= Tasks =
a. From the identity theft text, quote word for word the passage that begins at "All the safeguards" and ends after "information to yourself.".
b. List the documents the identity theft text advises against carrying unless needed.

= Text excerpt =

▽

By following these guidelines for securing your computer and mobile phone, you've already made it harder for someone to steal your identity!
All the safeguards in the world won't help you if you give your personal information away. Be smart and protect yourself online.
You are your best defense against identity theft
  • Keep your personal information to yourself.
  • Don't print social security number on checks.
  • Don't carry your social security card, passport or birth certificate unless needed.
  • Shred documents with personal information including credit card offers.
  • Never provide important information over the phone, email or on the internet.
  • Memorize all PINs and passwords. Do not write them down.
  •  Send sensitive mail using a Post Office drop box.
Be aware if you:
  • Receive bills on accounts you did not open.
  • Notice unauthorized charges on credit card statements.
  • Fail to receive bills you should be receiving.
  • Find inaccurate or fraudulent information on your credit report. Check your credit report  for free or call 877.322.8228.
  • Receive credit cards that you did not apply for.
  • Get calls from debt collectors for purchases you didn't make.

△

= Collected material =
▽

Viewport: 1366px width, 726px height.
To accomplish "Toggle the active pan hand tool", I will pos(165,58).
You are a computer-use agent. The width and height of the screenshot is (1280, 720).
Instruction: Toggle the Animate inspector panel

△

= Answers to each task =
a.
All the safeguards in the world won't help you if you give your personal information away. Be smart and protect yourself online.
You are your best defense against identity theft
  • Keep your personal information to yourself.

b.
Social security card
Passport
Birth certificate